The familiar requirements for res judicata under common law and Georgia’s codification of it are: (1) identity of the parties or their privies; (2) identity of the cause of action; and (3) previous adjudication on the merits by a court of competent jurisdiction.” Id. at *12 (citation omitted). At first blush, the Jordan plaintiffs might have had something to say about the first requirement because they were not personally involved in Starr, even though the defendant was the same. However, the State of Georgia was—its AG signed the settlement agreement—and their case was on behalf of the State of Georgia. Cases brought on behalf of the State of Georgia are really on behalf of all of its citizens, so “the State and the plaintiffs acting on behalf of the State were in privity.” Id. at *13. For the second requirement, the plaintiffs argued that the causes of action between the two cases were not the same because their complaint was “more specific to Georgia than the information contained in the Starr complaint.” Id. However, both cases sought damages for “funds spent by the State for health care costs attributable to the pharmaceutical companies’ improper promotion and marketing” of the drug, which was enough to meet the second requirement. Id. at **13-14. The third requirement was pretty straightforward because there was Georgia authority holding that a “voluntary dismissal with prejudice constitutes a judgment on the merits for purposes of res judicata with regard to the same parties and the same cause of action.” Id. at **14-15 (citation omitted).

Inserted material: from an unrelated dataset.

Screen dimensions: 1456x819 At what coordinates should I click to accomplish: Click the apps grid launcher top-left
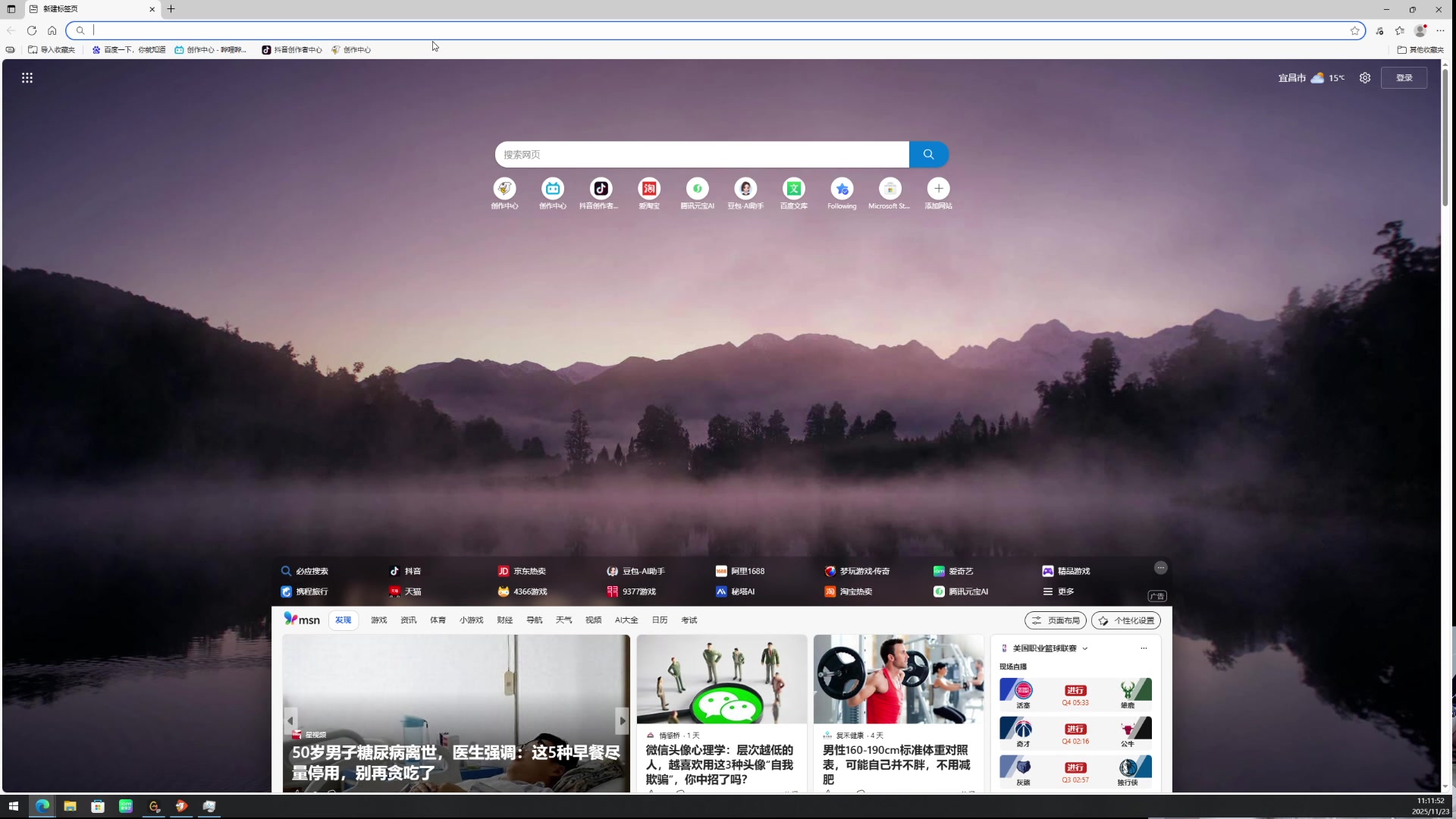pyautogui.click(x=27, y=77)
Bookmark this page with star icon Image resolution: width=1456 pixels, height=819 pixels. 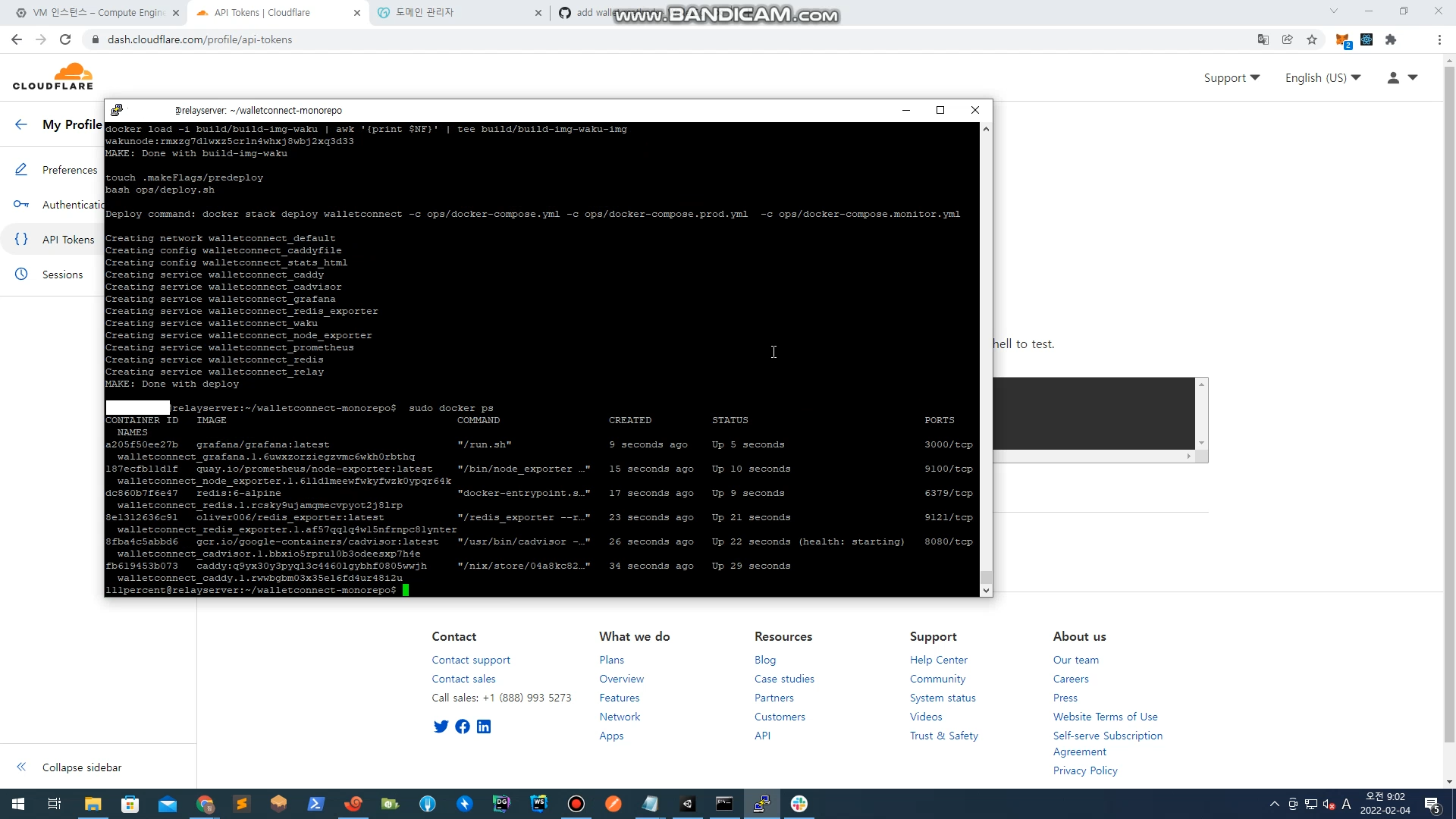point(1312,39)
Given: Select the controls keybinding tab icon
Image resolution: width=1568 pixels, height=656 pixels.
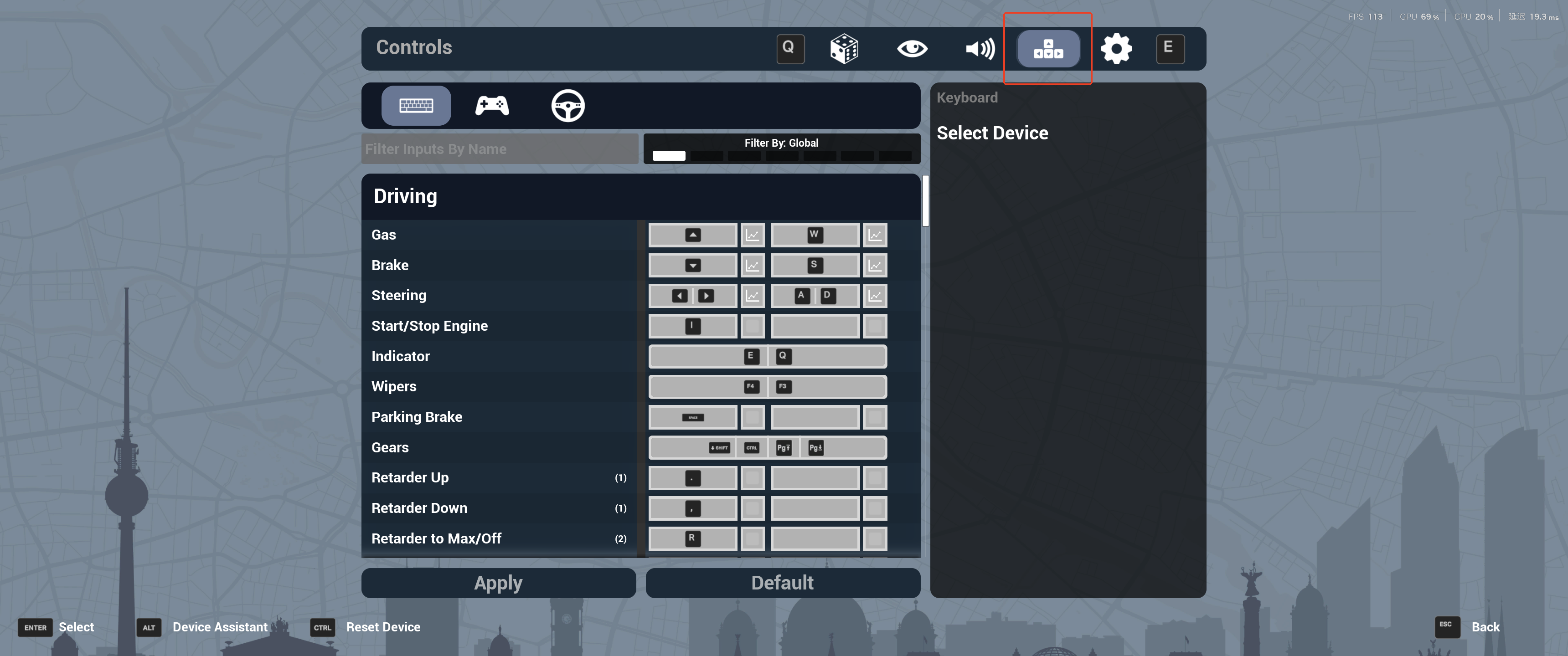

Setting aside zombies and whether the underlying claims in Starr and Jordan are still viable post-Amarin if based on truthful statements about unapproved uses of the drug, the case matters as sort of a silver lining to facing bad litigation. When a case is pending on behalf of a bunch of governmental entities and the asserted claims seem to cover every possible theory, the defendant faces enormous pressure to settle. There is something of a cottage industry of relators and relators counsel who troll around looking cases to bring on behalf of others. They stand to reap huge windfalls in the event of a plaintiff verdict or, more likely, settlement. As these cases proceed, claims and parties can pile on, particularly where state AGs work in concert. When there is a settlement, at least the defendant should be able to take some solace in the ability to rely on res judicata to preclude further claims that were fairly encompassed within the settlement. Jordan was just before the intermediate appellate court in Georgia, so this may not be the final word here. We hope that the dismissal and Daryl stick around.